Сергей умер неожиданно. Пошел в гости, и там ему стало плохо. Не исключено, что роковую роль сыграла водка.
Хозяйка дома вызвала скорую. В Америке на вызовы часто ездят пожарные, но в случае с Сергеем это были неграмотные мексиканцы. В Америке их зовут «мексы».
Больница не приняла Сергея, поскольку у него не было страховки. Мексы повезли его в другую больницу, и по дороге Сергей скончался.
Страшно себе представить, как приняла эту новость Нора Степановна, мама Сергея. Сергей был ее ВСЁ. Смысл и содержание жизни. И если бы знали люди в больнице, которые не приняли Сергея. Если бы знали — кого они отправили на смерть.
Я постоянно перечитываю Довлатова, потому что его проза питает мою душу. И не только мою.
Книги Сергея Довлатова расходятся громадными тиражами. Издательства на нем прилично зарабатывают и, даже случалось, обманывали вдову. Так что вдова Сергея познала на себе наш русский капитализм.
Большая ошеломительная слава обрушилась на Сергея после его смерти. Ему было тридцать семь лет, когда его выдавили из страны. Молодость, переходящая в зрелость.
Я часто думаю: бедный, бедный Сережа, в которого никто не верил, кроме его мамы. Бедный — в прямом и переносном смысле, добывающий копейку фарцовкой, халтурными заметками. Мог ли он предположить, что когда-то слух о нем «пройдет по всей Руси великой». В России он станет культовым писателем. Это пришло после жизни. Но лучше поздно, чем никогда.
При жизни Сергея его рассказ напечатали в престижном журнале «Нью-Йоркер». Глыба молчания сдвинулась.
Дочь Катя спросила:
— Вот ты стал печататься, а что изменилось?
Он ответил:
— Ничего.
Это правда. Писателю интересен сам процесс творчества. Привычка ставить слово после слова. А печатают его или нет — это уже второй вопрос. Гроссман, например, писал в стол. Он знал, что в настоящем эту книгу не издадут. Но когда-нибудь его слово вырвется на волю и взорвет сознание.
Так и вышло.
Сергей Довлатов долго не мог пробиться. Его готовую книгу рассыпали в издательстве Эстонии. Сергей был в отчаянии. Но все равно верил в себя. Писатель всегда чувствует дополнительную энергию, спущенную ему свыше. И ему жалко тратить время на что-нибудь еще, кроме своих рукописей.
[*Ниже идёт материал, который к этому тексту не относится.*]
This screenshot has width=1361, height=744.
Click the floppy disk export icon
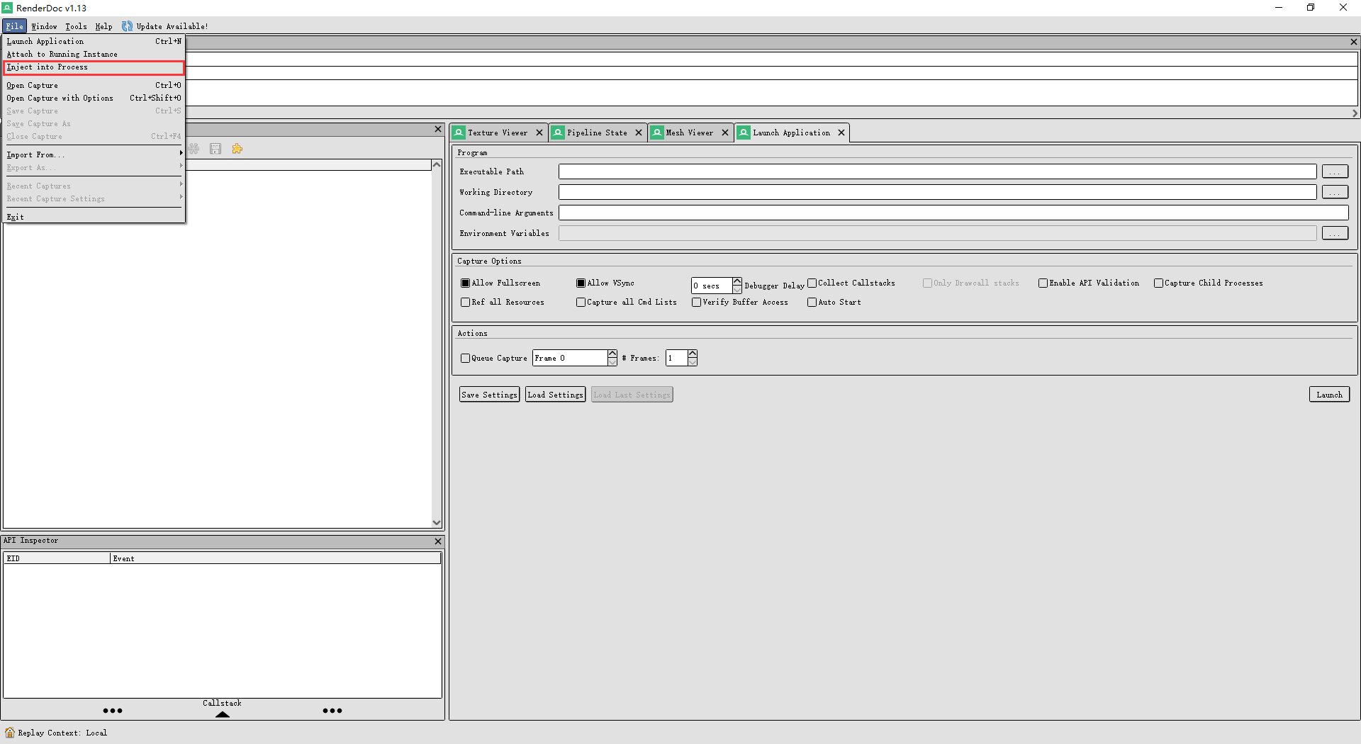click(215, 149)
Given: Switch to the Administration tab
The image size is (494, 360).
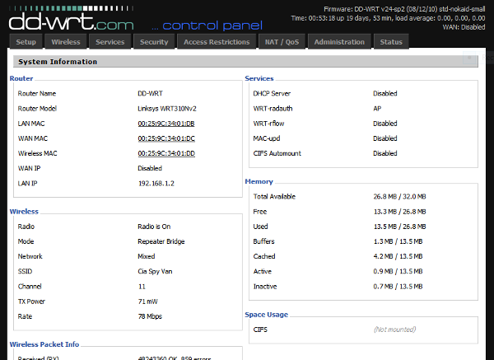Looking at the screenshot, I should point(339,42).
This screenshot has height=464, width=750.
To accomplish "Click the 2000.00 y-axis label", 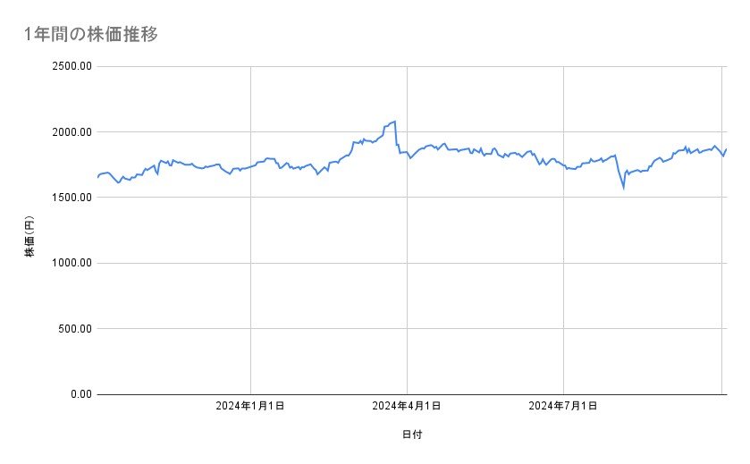I will click(x=69, y=132).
Настоящий талант согласен жить в нищете, как Рембрандт, ему хватает духовной пищи. Так жил и Сергей на своей улице Рубинштейна, в доме № 23. Здесь возле дома он обычно стоял и поджидал своих друзей. Сейчас на этом месте ему поставили большой бронзовый памятник. Памятник каким-то образом передает сущность Довлатова. Видимо, скульптор — его поклонник. Боже мой, если бы Довлатов знал…
Он ходил с огромным синяком под глазом. Его спрашивали: «Чем это тебя?» Он отвечал: «Ботинком». — «А ты что, валялся на земле?» Он отвечал: «А почему бы и нет?»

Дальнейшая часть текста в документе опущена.